**To be done**. Echo the listing below line for line, changing nothing.

**Data to process**.
BEGIN

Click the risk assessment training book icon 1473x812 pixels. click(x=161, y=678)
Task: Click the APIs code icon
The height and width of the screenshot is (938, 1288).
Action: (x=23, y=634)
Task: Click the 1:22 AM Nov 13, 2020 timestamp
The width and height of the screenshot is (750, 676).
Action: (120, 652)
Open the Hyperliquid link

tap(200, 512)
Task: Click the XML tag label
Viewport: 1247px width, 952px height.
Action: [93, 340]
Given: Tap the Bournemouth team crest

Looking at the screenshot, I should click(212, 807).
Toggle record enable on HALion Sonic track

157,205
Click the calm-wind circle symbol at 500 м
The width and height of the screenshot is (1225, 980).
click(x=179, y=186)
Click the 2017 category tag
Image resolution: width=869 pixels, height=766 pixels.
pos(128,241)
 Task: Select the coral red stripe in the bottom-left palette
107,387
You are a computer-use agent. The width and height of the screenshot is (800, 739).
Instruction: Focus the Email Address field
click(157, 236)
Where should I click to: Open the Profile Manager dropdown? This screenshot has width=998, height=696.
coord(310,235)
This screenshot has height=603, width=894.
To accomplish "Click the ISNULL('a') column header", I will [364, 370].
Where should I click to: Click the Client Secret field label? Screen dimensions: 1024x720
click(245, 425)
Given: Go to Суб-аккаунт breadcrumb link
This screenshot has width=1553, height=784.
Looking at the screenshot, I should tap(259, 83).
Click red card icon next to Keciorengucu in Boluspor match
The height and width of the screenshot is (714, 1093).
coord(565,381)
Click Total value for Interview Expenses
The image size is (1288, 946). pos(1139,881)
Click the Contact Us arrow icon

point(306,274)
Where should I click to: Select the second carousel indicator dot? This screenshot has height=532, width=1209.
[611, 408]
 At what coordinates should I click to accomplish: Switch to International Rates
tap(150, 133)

END

**Answer for the task**.
Click the risk assessment training book icon 1473x812 pixels. click(x=161, y=678)
Task: Click the APIs code icon
The height and width of the screenshot is (938, 1288).
Action: (x=23, y=634)
Task: Click the 1:22 AM Nov 13, 2020 timestamp
The width and height of the screenshot is (750, 676).
Action: (120, 652)
Open the Hyperliquid link

tap(200, 512)
Task: Click the XML tag label
Viewport: 1247px width, 952px height.
Action: [93, 340]
Given: Tap the Bournemouth team crest

Looking at the screenshot, I should click(212, 807).
Toggle record enable on HALion Sonic track

157,205
Click the calm-wind circle symbol at 500 м
The width and height of the screenshot is (1225, 980).
click(x=179, y=186)
Click the 2017 category tag
Image resolution: width=869 pixels, height=766 pixels.
pos(128,241)
 Task: Select the coral red stripe in the bottom-left palette
107,387
You are a computer-use agent. The width and height of the screenshot is (800, 739).
Instruction: Focus the Email Address field
click(157, 236)
Where should I click to: Open the Profile Manager dropdown? This screenshot has width=998, height=696.
coord(310,235)
This screenshot has height=603, width=894.
To accomplish "Click the ISNULL('a') column header", I will [364, 370].
Where should I click to: Click the Client Secret field label? Screen dimensions: 1024x720
click(245, 425)
Given: Go to Суб-аккаунт breadcrumb link
This screenshot has width=1553, height=784.
Looking at the screenshot, I should tap(259, 83).
Click red card icon next to Keciorengucu in Boluspor match
The height and width of the screenshot is (714, 1093).
coord(565,381)
Click Total value for Interview Expenses
The image size is (1288, 946). pos(1139,881)
Click the Contact Us arrow icon

point(306,274)
Where should I click to: Select the second carousel indicator dot? This screenshot has height=532, width=1209.
[611, 408]
 At what coordinates should I click to accomplish: Switch to International Rates
tap(150, 133)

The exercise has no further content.